- MATERIAL SHOWN:

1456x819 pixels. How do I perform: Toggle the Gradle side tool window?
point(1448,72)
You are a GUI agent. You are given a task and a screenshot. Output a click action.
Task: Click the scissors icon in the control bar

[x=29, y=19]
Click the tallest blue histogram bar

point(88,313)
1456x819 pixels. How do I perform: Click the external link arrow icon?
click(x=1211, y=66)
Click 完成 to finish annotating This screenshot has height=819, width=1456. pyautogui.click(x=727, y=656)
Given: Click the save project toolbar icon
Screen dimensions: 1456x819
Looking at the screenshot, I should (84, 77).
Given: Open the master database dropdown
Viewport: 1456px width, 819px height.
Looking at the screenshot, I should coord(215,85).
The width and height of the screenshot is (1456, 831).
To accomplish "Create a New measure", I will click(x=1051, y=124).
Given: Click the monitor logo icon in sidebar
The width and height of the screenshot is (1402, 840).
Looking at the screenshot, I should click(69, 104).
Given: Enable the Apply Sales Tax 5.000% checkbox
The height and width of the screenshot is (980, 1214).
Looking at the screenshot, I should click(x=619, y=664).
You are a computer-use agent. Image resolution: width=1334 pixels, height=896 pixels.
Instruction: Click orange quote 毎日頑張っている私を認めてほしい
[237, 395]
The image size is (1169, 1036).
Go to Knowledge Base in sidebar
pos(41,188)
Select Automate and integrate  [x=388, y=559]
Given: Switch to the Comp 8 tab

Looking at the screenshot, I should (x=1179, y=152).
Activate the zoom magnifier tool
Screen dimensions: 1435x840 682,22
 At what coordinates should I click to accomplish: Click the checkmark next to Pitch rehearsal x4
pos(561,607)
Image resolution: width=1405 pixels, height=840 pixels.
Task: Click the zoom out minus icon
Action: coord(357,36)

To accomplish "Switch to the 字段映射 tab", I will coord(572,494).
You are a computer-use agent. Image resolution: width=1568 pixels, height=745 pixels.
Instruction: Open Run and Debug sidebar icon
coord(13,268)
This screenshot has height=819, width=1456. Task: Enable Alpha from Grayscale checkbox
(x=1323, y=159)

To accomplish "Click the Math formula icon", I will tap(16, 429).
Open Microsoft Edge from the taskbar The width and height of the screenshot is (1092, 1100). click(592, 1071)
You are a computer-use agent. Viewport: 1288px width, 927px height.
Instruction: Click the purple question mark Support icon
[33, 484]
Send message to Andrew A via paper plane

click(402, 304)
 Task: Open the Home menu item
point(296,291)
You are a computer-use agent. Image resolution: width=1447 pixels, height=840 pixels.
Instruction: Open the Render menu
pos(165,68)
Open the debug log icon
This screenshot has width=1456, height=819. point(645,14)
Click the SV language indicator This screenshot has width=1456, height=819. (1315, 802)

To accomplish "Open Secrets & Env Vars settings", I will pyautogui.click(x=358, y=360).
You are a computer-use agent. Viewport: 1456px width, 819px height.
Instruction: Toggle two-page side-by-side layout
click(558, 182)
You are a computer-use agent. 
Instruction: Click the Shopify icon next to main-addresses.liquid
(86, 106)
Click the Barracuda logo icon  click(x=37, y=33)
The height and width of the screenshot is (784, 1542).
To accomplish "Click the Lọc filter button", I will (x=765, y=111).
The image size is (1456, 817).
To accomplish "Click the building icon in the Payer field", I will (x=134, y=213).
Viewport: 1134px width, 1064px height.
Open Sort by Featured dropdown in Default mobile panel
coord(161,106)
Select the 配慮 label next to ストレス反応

- DIRECTIONS FOR THIS TASK:
The answer must consist of every line from the entries above that contains "pyautogui".

- SOLUTION:
Click 完成 to finish annotating This screenshot has height=819, width=1456. pyautogui.click(x=727, y=656)
To accomplish "Open Secrets & Env Vars settings", I will pyautogui.click(x=358, y=360).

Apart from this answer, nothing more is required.